We decided to put up the Christmas tree today, it usually goes up right at the beginning of December and this year our family Christmas is at my place so that is one less thing to do! It looks lovely though, I especially love turning the lights off late at night when it is quiet and just watching the tree lights twinkle!
Tonight’s dinner was an antioxidant feast! No free radicals here! I have been on a bit of a mission lately since watching a documentary on what’s in our food, then buying the book and learning about the horrors of all the crap that gets put in our food. I have been doing my darndest to eliminate as much of the crap as possible which basically means making everything myself! (Maybe not such a good plan after all!) We have switched to home made muesli, home made yoghurt (surprisingly commercial yoghurt is full of rubbish), cut right back on bread (and what we do have I have generally been making) and started eating whole-wheat pasta, brown rice and lots of pulses. Plus less red meat and more fish!
So I had some salmon fillets and decided to build a meal around those. I teamed them with a minted pea and spinach crush, (recipe to follow!) topped it with some finely grated beetroot (its my new favourite vege!) dressed with olive oil and balsamic and also a cherry tomato and capsicum salad. The cherry tomatoes travelled back from KeriKeri with us, we found a lovely roadside stall selling fabulous fruit and vege so I grabbed a punnet as we don’t tend to see the yellow ones around here. They were yummy and a little go a long way!

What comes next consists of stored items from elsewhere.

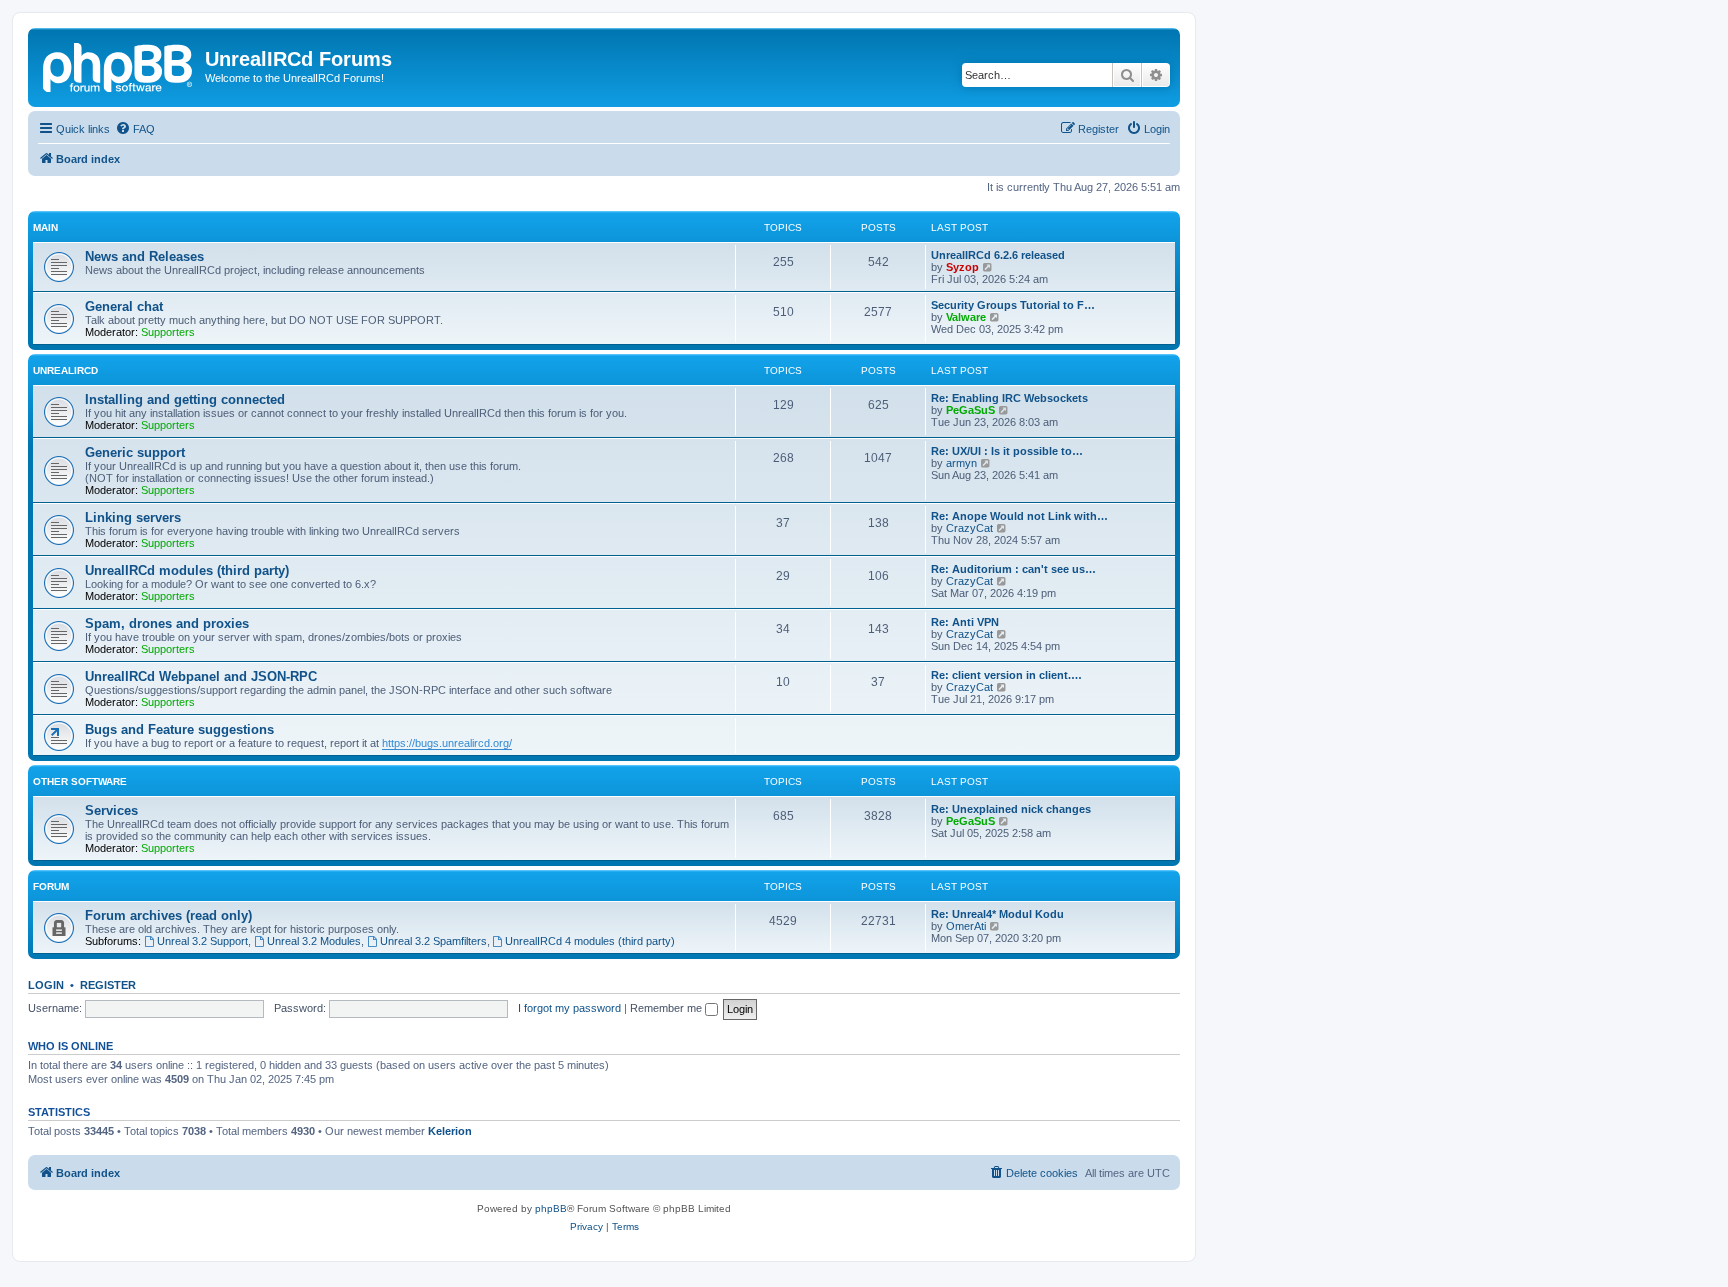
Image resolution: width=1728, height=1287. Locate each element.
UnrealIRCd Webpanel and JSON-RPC (201, 676)
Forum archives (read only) (168, 915)
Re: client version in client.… (1006, 675)
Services (111, 810)
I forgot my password (569, 1008)
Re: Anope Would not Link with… (1019, 516)
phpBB (551, 1208)
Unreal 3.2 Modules (314, 941)
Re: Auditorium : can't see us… (1013, 569)
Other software (80, 781)
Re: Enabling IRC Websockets (1009, 398)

I have made the minted pea crush many times and I tend to muck around with it depending on what I have to hand. This time I put parsley and lemon verbena in as well, just because I had them. I also added the spinach for something different, just used frozen and while the taste was good, for looks I would maybe go for fresh baby leaves next time. It goes well with any fish, but is also great with lamb. This serves 4 generously.
Minted pea and spinach crush
2 spring onions, chopped
1 garlic clove, finely chopped
1 tbsp butter
1 c frozen peas
1 c frozen free flow spinach
splash of wine
½ c chicken or vege stock
handful of mint leaves, chopped finely
good lug of extra virgin olive oil
squeeze of lemon
Saute onions and garlic in butter.
Add peas and spinach and cook until spinach thoroughly wilted. Add wine, then stock and simmer until peas heated right through. Throw in mint, then mash with a potato masher to just ‘crush’ the peas. Add lemon to taste and stir through olive oil to loosen before serving.
I used our local olive oil, it is the yummiest!
To finish we had berries with chopped mint and lemon verbena and icecream, the berry picture is on my side bar as it turned out so well!